> _Task prompt_: Repeat the data. Keep each line identical.

> _The input_:
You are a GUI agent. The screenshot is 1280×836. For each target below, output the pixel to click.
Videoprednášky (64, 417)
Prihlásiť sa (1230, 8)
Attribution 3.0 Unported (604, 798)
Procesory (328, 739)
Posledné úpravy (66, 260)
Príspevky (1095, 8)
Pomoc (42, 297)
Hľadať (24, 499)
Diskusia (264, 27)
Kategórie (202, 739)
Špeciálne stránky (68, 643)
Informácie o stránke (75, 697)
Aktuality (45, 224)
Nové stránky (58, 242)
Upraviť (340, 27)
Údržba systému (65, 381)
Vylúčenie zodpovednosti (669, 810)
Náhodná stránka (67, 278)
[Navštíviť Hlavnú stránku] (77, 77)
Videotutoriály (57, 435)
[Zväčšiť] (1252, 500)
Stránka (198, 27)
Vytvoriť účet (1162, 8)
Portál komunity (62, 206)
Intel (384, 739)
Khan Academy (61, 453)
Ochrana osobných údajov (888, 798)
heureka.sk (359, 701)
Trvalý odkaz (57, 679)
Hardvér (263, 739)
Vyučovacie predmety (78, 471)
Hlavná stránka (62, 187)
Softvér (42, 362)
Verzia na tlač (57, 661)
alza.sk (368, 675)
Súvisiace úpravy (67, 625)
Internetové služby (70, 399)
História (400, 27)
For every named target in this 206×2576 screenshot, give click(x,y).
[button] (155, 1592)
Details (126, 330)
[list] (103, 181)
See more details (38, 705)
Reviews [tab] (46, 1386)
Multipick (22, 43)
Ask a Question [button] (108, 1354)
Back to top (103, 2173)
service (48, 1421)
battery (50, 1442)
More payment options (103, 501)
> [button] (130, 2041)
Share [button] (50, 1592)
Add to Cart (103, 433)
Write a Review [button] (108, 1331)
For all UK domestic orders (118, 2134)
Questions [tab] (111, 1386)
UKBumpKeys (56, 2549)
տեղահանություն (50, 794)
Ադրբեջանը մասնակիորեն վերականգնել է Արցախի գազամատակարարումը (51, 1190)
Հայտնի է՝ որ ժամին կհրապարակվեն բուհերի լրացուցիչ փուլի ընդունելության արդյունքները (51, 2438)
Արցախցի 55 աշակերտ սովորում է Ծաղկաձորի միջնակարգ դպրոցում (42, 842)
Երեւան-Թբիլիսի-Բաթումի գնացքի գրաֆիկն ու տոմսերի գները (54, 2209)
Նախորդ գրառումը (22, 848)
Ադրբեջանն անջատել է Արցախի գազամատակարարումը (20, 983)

> _Exercise solution_:
You are a GUI agent. The screenshot is 1280×836. For each target below, output the pixel to click.
Videoprednášky (64, 417)
Prihlásiť sa (1230, 8)
Attribution 3.0 Unported (604, 798)
Procesory (328, 739)
Posledné úpravy (66, 260)
Príspevky (1095, 8)
Pomoc (42, 297)
Hľadať (24, 499)
Diskusia (264, 27)
Kategórie (202, 739)
Špeciálne stránky (68, 643)
Informácie o stránke (75, 697)
Aktuality (45, 224)
Nové stránky (58, 242)
Upraviť (340, 27)
Údržba systému (65, 381)
Vylúčenie zodpovednosti (669, 810)
Náhodná stránka (67, 278)
[Navštíviť Hlavnú stránku] (77, 77)
Videotutoriály (57, 435)
[Zväčšiť] (1252, 500)
Stránka (198, 27)
Vytvoriť účet (1162, 8)
Portál komunity (62, 206)
Intel (384, 739)
Khan Academy (61, 453)
Ochrana osobných údajov (888, 798)
heureka.sk (359, 701)
Trvalý odkaz (57, 679)
Hardvér (263, 739)
Vyučovacie predmety (78, 471)
Hlavná stránka (62, 187)
Softvér (42, 362)
Verzia na tlač (57, 661)
alza.sk (368, 675)
Súvisiace úpravy (67, 625)
Internetové služby (70, 399)
História (400, 27)
For every named target in this 206×2576 screenshot, give click(x,y).
[button] (155, 1592)
Details (126, 330)
[list] (103, 181)
See more details (38, 705)
Reviews [tab] (46, 1386)
Multipick (22, 43)
Ask a Question [button] (108, 1354)
Back to top (103, 2173)
service (48, 1421)
battery (50, 1442)
More payment options (103, 501)
> [button] (130, 2041)
Share [button] (50, 1592)
Add to Cart (103, 433)
Write a Review [button] (108, 1331)
For all UK domestic orders (118, 2134)
Questions [tab] (111, 1386)
UKBumpKeys (56, 2549)
տեղահանություն (50, 794)
Ադրբեջանը մասնակիորեն վերականգնել է Արցախի գազամատակարարումը (51, 1190)
Հայտնի է՝ որ ժամին կհրապարակվեն բուհերի լրացուցիչ փուլի ընդունելության արդյունքները (51, 2438)
Արցախցի 55 աշակերտ սովորում է Ծաղկաձորի միջնակարգ դպրոցում (42, 842)
Երեւան-Թբիլիսի-Բաթումի գնացքի գրաֆիկն ու տոմսերի գները (54, 2209)
Նախորդ գրառումը (22, 848)
Ադրբեջանն անջատել է Արցախի գազամատակարարումը (20, 983)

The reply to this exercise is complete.